Proprio di ciò si è parlato durante il convegno Istat di presentazione dei risultati del secondo censimento sulle istituzioni nonprofit. L’approccio ipotizzato dai ricercatori presenti (Nereo Zamaro e Stefania Cuicchio dell’Istat, Barbara Moreschi di CoopFond, Enrico Giovannetti dell’Università di Modena, Carlo Borzaga di Euricse) è pragmatico e allo stesso tempo innovativo, almeno per le statistiche nazionali.

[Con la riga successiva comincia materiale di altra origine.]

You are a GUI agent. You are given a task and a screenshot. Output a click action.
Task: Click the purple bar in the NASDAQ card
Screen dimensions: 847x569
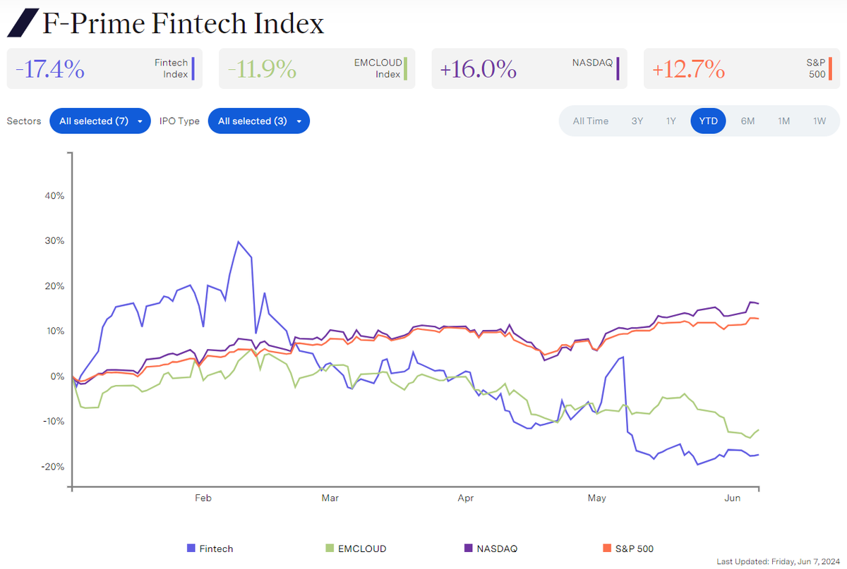(618, 68)
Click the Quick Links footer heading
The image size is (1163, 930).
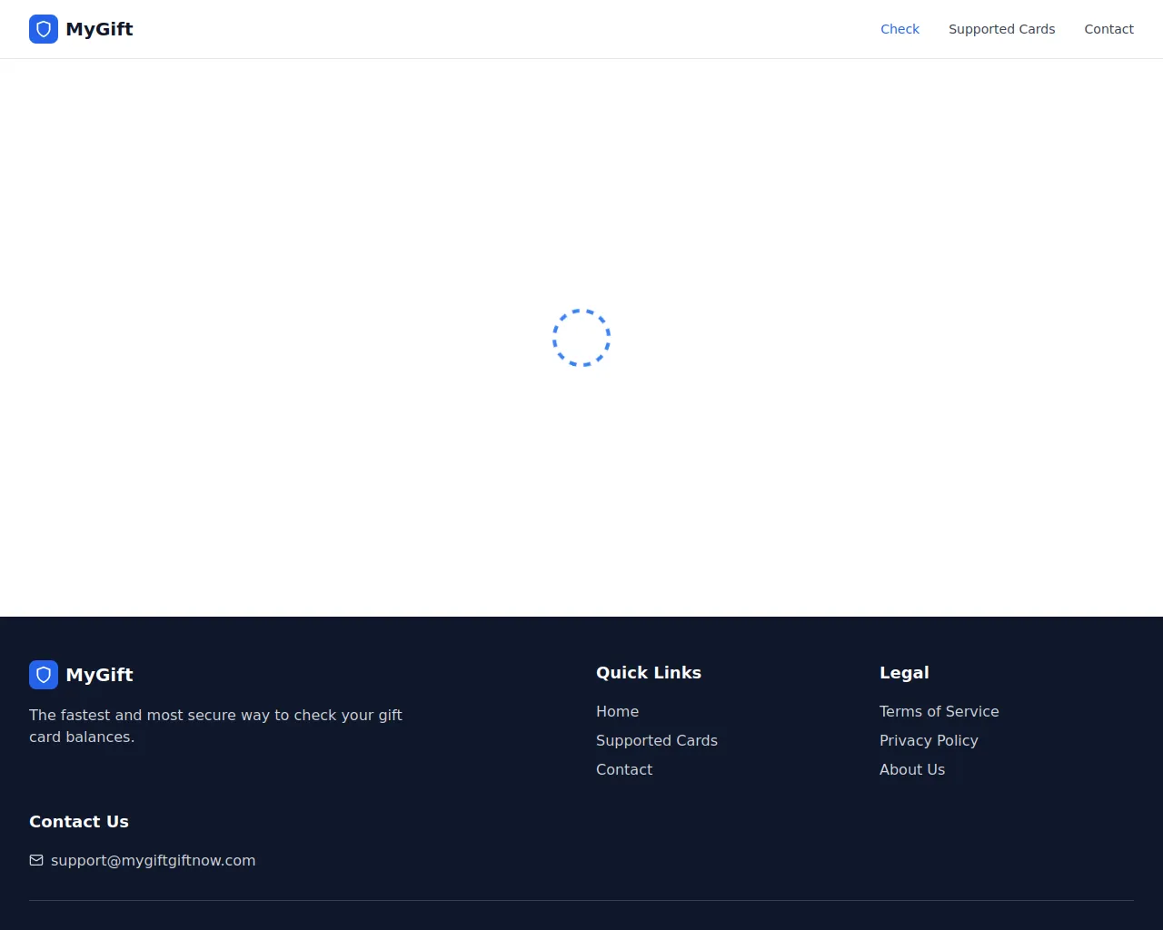tap(648, 673)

E’ stato ricordato come, secondo la definizione dell’Unione Europea (del 2013), la social economy si dovrebbe caratterizzare per: 1) proprietà diffusa tra gli stakeholder; 2) partecipazione degli stakeholder; 3) priorità dei vantaggi per lavoratori e stakeholder nella distribuzione del valore economico generato; 4) processi decisionali democratici. Criteri che sembrano calzare molto alle cooperative, meno ad alcune componenti del nonprofit (pensiamo alle fondazioni), quasi nulla all’impresa sociale in via di (ri)definizione.

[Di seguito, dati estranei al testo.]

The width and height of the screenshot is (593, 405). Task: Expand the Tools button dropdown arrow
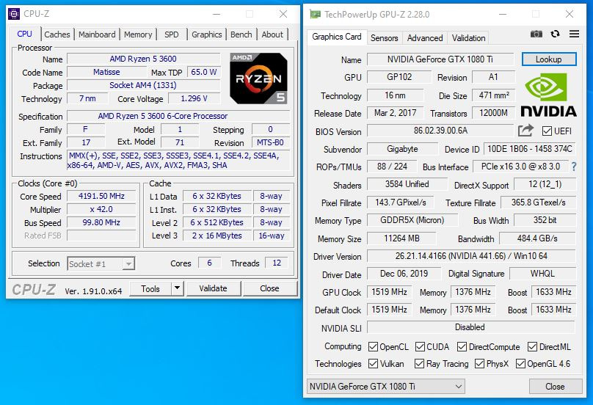177,288

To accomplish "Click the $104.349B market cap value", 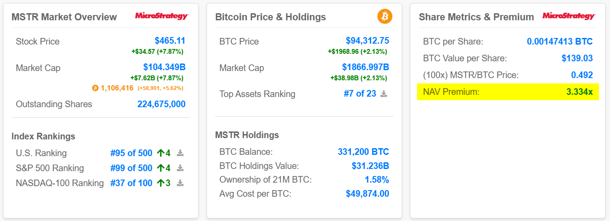I will click(x=164, y=67).

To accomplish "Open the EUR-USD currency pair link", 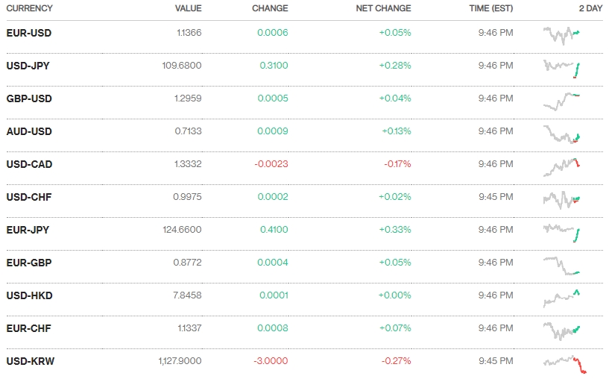I will [x=28, y=33].
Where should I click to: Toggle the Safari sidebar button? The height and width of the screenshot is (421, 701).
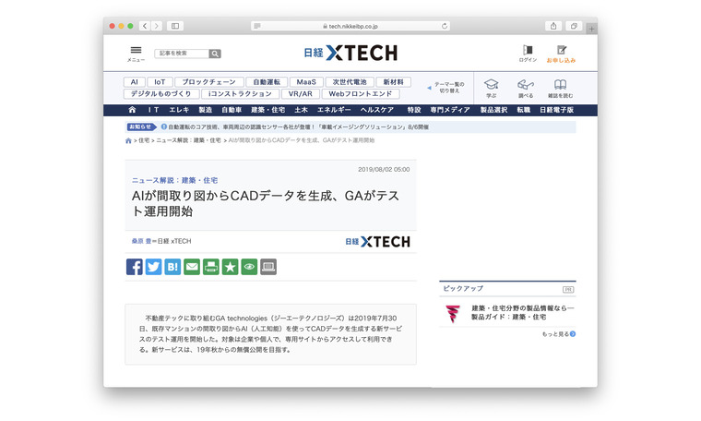(175, 26)
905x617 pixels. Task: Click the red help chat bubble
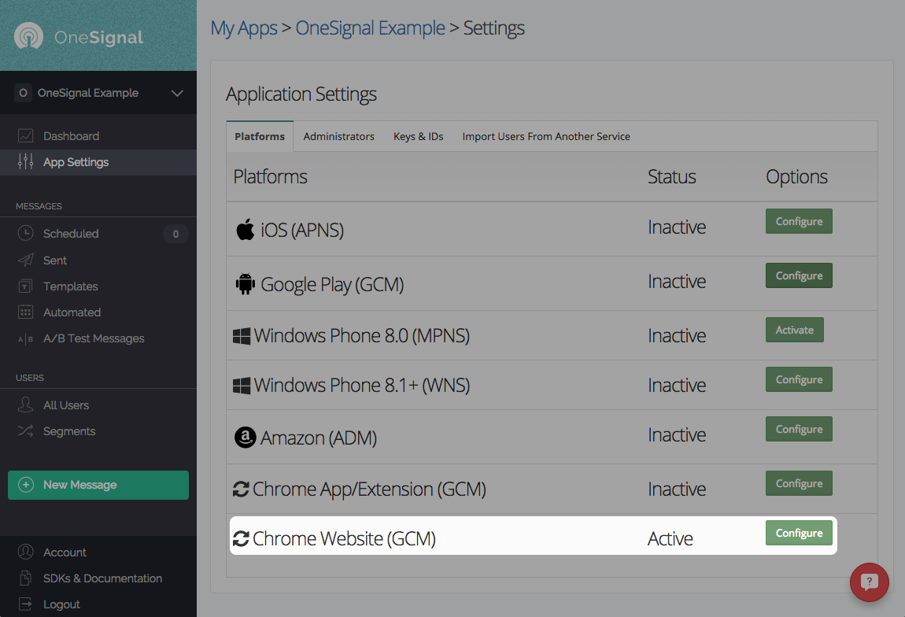point(870,582)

Poiché la statistica ufficiale ha bisogno di muoversi su categorie oggettive, determinando criteri di classificazione che si confrontino con la realtà operativa e le possibilità - ampie ma ancora non illimitate - fornite dagli archivi, si è deciso di lavorare sul seguente universo di partenza: a) tutte le istituzioni nonprofit, quelle che oggi rientrano nel censimento Istat; b) tutte le altre cooperative; c) le low profit, oggi di fatto un insieme vuoto ma che forse, se evolverà come sembra la normativa sulle imprese sociali (ex. d.l. 155/2006),  potrebbe presto riempiersi di profit con destinazione sociale delle attività e - appunto - limiti alla distribuzione degli utili.

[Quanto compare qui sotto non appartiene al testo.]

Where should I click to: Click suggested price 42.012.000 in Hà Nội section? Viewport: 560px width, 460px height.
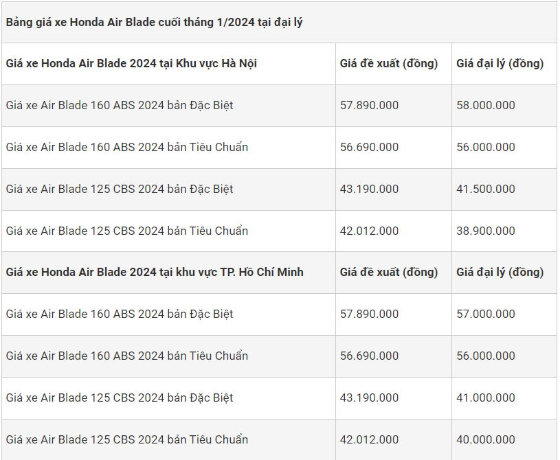coord(369,231)
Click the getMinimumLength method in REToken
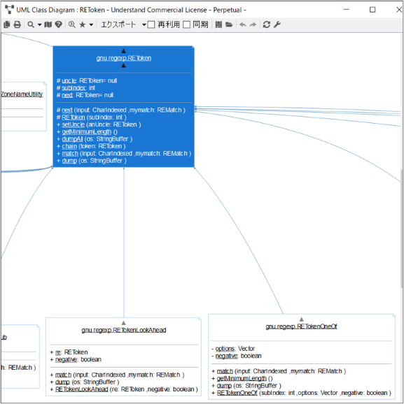 coord(87,132)
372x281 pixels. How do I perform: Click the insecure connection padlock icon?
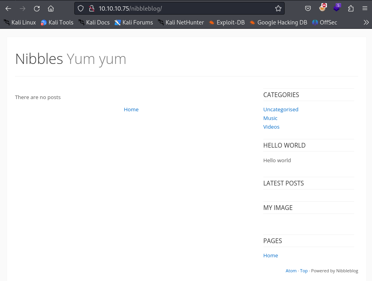(x=91, y=9)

L’aggregato dell’economia sociale così composto ha un fatturato totale di 197 miliardi di euro a fine 2011, esprime il 7,5% delle unità produttive italiane (oltre 355 mila) e il 10,6% degli occupati (2,2 milioni). Nel decennio 2001-2011 questo “comparto” è cresciuto del 24,2% per numero di organizzazioni e del 27% per occupati. La crescita maggiore si registra al Centro (+35% degli occupati), e in alcuni rami di attività che ben spiegano la ricchezza e l’eterogeneità di questo nuovo ambito economico: c’è lo spazio del tradizionale welfare (sanità e assistenza sociale, +126%), quello del nonprofit più dinamico (attività artistiche, culturali e ricreative, +126%), la sorpresa delle imprese che forniscono energia elettrica, gas, vapore (+120%). Con la conferma, minacciosa per chi mira ad una solida democrazia, della crescita anche del comparto istruzione “privata” (+76%).


Le cooperative son quelle che garantiscono la più stabile occupazione (il 96% degli addetti sono assunti a tempo indeterminato), le associazioni meno (43%), ma ciò è ovviamente correlato al grado di solidità economica, nonché alla impressionante progressione dei lavori precari all’interno del nonprofit in genere, che son passati dal rappresentare poco più del 20% della forza lavoro nel 2001 al 55% di fine 2011.


Insomma, con questo primo esercizio di misurazione l’Istat certifica un’economia sociale forte e in grado di tradurre la sua crescita in occupazione. Virtù rara, ai tempi della grande crisi. Ce n’è abbastanza per puntarci con convinzione, non solo nelle statistiche ufficiali.